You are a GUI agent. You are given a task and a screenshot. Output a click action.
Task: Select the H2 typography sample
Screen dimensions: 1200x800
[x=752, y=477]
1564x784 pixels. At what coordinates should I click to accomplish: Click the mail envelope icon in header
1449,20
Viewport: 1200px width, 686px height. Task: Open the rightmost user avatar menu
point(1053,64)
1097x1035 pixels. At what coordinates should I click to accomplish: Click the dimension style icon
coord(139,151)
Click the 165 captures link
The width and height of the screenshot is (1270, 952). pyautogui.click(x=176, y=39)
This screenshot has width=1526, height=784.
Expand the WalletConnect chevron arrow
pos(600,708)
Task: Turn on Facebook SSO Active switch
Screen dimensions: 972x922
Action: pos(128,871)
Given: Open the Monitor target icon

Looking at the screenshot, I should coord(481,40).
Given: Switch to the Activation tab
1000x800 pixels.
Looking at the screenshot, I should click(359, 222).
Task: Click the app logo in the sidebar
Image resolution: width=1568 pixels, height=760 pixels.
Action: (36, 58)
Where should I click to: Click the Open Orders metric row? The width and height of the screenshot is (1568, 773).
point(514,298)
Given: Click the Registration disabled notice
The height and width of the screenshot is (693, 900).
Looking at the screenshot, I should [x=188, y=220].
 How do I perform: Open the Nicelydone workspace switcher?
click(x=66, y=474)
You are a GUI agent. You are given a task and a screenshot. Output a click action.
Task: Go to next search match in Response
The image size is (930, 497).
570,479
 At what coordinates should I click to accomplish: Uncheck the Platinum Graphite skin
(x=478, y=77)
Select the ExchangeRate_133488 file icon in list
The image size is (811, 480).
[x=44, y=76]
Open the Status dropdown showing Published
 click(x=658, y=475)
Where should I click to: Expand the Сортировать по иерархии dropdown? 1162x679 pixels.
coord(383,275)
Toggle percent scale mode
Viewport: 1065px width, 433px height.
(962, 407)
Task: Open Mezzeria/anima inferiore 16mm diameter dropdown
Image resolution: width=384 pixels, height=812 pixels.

------------------------------------

> PROBLEM TO WORK ON: Copy every line in the entries above that has the string "Select" in it.

> OUTPUT FOR THIS TASK:
Task: Select the H2 typography sample
Select the ExchangeRate_133488 file icon in list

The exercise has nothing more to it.